►
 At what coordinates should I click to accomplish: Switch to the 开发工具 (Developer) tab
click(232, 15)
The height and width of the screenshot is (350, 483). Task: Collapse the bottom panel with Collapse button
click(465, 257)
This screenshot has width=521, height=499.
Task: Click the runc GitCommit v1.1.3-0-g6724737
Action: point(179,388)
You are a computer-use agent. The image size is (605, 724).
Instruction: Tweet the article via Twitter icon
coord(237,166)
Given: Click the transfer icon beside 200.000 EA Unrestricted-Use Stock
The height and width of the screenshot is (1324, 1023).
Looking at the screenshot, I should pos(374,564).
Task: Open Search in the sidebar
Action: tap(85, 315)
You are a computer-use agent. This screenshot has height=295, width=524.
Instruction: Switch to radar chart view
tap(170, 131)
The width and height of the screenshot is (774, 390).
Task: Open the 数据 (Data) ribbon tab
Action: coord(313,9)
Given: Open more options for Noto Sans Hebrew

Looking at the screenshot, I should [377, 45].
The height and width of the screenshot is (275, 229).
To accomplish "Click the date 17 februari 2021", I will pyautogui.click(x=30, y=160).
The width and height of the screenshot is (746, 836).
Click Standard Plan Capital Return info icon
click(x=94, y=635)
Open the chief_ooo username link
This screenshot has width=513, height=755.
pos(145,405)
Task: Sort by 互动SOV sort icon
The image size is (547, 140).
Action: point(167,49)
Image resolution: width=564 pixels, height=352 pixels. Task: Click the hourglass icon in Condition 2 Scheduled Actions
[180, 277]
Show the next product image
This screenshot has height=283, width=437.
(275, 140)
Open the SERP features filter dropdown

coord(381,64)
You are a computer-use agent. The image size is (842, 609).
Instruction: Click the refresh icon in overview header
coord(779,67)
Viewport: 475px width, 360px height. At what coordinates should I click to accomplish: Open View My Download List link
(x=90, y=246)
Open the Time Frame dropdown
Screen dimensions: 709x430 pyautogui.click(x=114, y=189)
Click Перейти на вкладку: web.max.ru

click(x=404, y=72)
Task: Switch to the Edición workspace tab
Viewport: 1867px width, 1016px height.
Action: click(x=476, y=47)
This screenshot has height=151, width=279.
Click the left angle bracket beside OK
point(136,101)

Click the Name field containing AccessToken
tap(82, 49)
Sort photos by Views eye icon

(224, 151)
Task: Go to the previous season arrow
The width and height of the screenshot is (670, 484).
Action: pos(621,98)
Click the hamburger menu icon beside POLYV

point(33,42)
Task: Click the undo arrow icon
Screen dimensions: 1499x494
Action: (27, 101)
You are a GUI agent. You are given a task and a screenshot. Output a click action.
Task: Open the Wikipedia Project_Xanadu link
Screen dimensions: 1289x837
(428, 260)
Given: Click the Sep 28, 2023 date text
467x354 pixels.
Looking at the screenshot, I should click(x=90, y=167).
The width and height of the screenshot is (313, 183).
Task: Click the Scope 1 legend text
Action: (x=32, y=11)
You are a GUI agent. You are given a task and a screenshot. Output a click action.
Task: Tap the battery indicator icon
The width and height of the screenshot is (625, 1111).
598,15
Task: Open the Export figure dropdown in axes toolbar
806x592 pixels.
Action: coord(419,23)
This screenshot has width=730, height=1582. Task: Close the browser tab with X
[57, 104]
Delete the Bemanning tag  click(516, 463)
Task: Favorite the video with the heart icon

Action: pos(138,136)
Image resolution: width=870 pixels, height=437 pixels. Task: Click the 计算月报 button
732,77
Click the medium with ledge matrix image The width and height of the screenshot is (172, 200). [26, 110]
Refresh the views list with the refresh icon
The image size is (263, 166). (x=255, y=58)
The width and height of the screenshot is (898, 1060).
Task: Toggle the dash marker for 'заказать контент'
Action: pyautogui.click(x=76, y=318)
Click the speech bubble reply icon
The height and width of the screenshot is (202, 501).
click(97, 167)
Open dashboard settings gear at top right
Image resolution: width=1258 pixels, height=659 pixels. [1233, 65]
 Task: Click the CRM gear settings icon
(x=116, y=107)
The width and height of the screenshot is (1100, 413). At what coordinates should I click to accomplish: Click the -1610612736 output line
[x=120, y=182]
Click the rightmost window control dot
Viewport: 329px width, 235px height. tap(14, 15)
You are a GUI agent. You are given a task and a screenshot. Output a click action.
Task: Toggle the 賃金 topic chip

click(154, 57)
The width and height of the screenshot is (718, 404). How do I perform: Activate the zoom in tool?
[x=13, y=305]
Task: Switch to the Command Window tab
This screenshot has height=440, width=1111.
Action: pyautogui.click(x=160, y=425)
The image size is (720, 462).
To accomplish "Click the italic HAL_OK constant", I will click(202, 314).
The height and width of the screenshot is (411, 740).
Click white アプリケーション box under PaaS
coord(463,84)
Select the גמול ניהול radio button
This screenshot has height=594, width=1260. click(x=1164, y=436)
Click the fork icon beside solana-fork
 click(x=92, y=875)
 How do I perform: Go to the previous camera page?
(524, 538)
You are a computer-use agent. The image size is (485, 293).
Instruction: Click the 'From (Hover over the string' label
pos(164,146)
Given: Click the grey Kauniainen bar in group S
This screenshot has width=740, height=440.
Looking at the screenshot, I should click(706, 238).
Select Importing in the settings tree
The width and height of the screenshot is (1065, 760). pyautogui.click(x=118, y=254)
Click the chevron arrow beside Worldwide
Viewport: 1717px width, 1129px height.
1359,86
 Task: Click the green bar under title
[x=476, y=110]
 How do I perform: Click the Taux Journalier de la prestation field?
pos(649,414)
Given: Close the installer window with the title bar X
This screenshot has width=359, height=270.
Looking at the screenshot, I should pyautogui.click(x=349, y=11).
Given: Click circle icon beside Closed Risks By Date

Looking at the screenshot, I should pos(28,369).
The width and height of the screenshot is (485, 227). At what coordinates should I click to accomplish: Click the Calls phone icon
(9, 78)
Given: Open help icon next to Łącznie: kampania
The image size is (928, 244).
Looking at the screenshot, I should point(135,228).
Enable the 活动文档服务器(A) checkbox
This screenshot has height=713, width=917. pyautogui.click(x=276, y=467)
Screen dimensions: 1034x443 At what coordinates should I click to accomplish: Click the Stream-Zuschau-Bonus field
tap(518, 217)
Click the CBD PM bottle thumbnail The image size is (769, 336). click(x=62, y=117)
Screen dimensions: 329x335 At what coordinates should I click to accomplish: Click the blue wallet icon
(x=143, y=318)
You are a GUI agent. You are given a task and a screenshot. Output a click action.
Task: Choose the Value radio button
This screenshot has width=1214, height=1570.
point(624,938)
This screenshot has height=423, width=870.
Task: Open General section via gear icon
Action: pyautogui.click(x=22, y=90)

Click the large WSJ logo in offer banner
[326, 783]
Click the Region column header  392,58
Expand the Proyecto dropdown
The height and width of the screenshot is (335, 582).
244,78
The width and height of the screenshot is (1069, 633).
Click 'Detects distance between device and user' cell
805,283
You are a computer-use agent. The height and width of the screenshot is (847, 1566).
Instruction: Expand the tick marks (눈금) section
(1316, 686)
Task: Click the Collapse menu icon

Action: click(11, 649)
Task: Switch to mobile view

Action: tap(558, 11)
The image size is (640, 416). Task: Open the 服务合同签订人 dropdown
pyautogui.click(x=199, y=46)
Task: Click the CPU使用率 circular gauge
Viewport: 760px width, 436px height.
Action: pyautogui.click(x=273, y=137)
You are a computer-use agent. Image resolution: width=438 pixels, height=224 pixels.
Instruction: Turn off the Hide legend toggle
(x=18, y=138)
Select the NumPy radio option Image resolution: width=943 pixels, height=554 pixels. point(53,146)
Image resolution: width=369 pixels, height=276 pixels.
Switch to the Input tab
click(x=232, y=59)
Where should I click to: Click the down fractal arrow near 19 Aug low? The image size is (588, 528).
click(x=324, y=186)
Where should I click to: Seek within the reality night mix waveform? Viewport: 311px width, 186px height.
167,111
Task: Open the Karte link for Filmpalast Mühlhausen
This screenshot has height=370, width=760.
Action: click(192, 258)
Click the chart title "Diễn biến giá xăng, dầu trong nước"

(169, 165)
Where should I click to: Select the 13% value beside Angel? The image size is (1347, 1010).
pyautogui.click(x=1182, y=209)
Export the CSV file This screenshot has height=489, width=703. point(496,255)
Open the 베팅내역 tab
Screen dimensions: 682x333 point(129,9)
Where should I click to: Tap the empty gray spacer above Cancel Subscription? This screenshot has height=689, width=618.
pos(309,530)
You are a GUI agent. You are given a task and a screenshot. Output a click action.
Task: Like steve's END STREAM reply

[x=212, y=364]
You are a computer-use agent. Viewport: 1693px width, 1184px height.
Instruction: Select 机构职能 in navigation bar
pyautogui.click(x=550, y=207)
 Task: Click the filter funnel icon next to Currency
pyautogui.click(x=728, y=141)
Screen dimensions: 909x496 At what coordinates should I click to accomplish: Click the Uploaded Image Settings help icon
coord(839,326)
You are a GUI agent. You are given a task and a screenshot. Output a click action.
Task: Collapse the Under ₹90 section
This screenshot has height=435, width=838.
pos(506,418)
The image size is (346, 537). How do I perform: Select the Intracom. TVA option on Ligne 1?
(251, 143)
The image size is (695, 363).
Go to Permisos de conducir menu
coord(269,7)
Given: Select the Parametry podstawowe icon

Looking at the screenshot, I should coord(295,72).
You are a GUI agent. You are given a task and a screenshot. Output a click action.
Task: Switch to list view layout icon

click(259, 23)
◄
_Requirement_
The answer should consist of every line above in which "Export" appears.

_Solution for this problem_
Task: Open the Export figure dropdown in axes toolbar
Export the CSV file This screenshot has height=489, width=703. point(496,255)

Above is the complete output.